| Materials provided |
►
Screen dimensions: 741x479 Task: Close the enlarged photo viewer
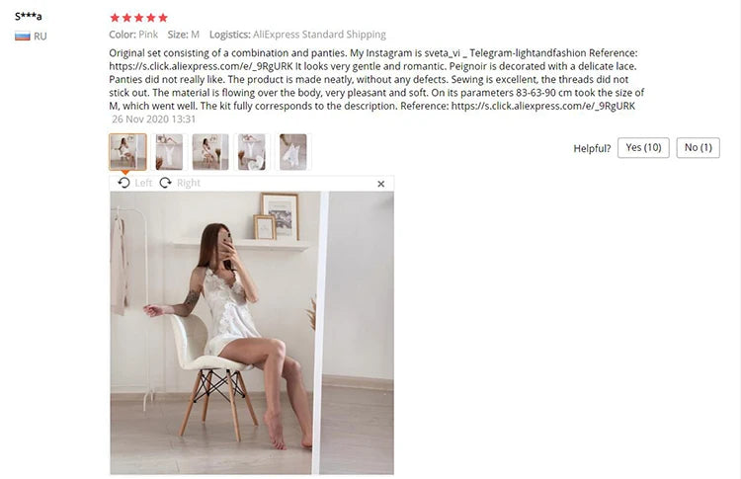(x=381, y=184)
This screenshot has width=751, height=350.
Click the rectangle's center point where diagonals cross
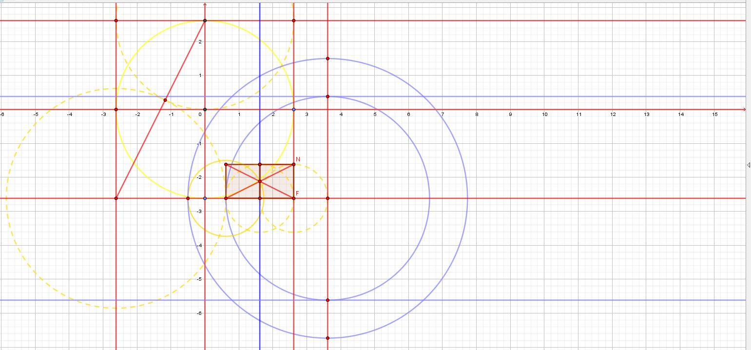tap(260, 181)
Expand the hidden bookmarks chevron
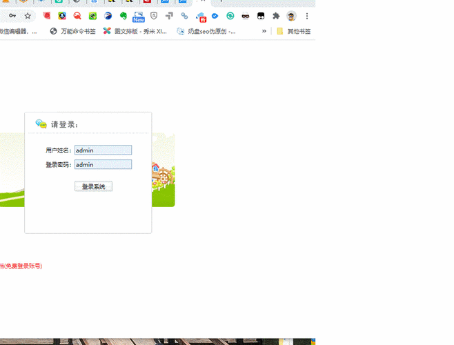The width and height of the screenshot is (454, 345). 264,31
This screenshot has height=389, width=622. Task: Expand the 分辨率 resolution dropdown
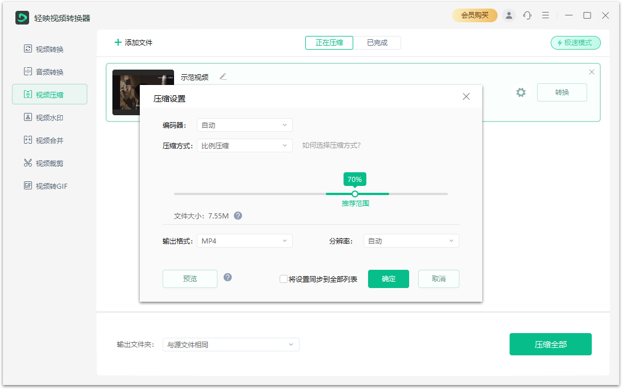click(x=411, y=241)
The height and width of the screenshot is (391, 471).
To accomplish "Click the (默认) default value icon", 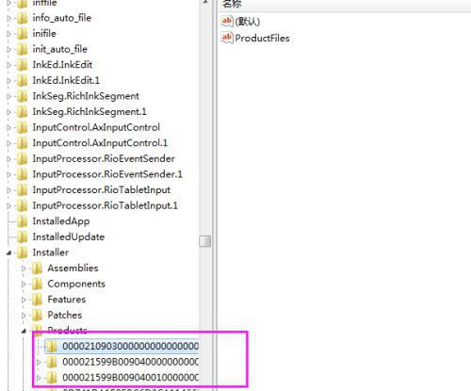I will click(x=227, y=21).
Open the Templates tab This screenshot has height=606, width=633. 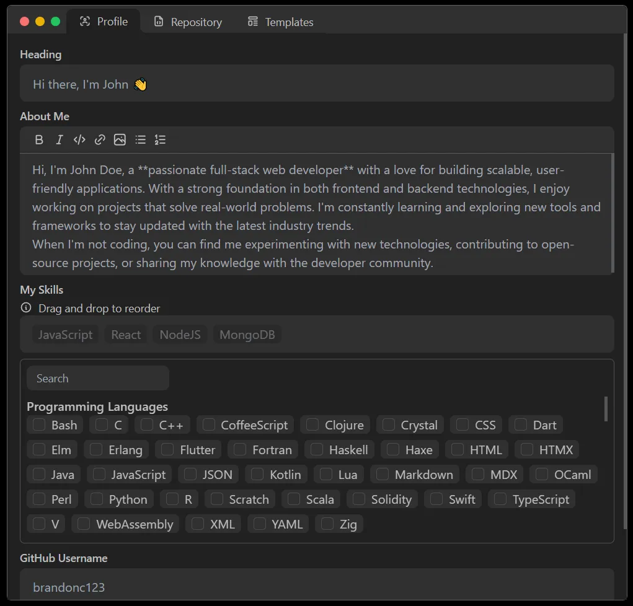pyautogui.click(x=280, y=22)
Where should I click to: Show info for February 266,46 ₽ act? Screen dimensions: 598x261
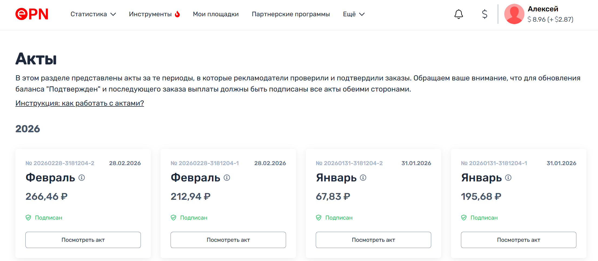[82, 178]
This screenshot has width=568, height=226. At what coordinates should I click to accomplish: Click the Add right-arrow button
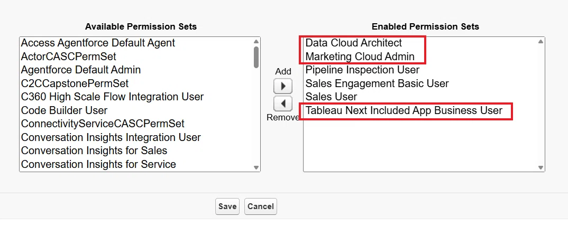pos(283,86)
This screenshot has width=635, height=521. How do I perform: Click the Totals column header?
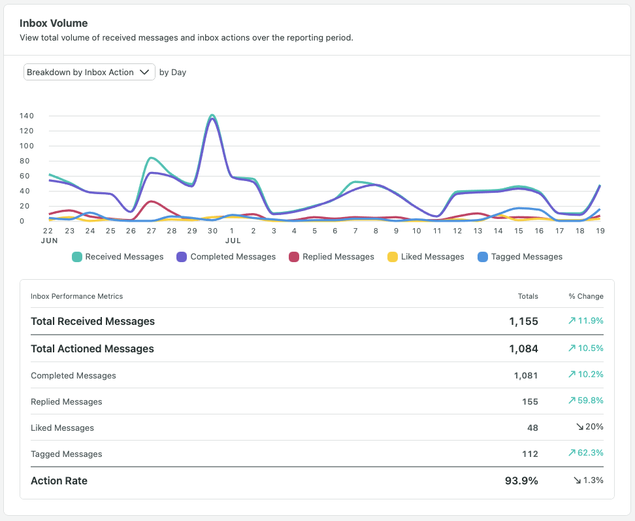[528, 296]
◄
The answer must be an exact copy of the lines from the one containing "This screenshot has width=568, height=226." through the last line of the records, with no pictures included.

This screenshot has width=568, height=226. At what coordinates should I click to accomplish: Click the Add right-arrow button
pos(283,86)
This screenshot has width=635, height=521. How do I perform: Click the Totals column header?
[528, 296]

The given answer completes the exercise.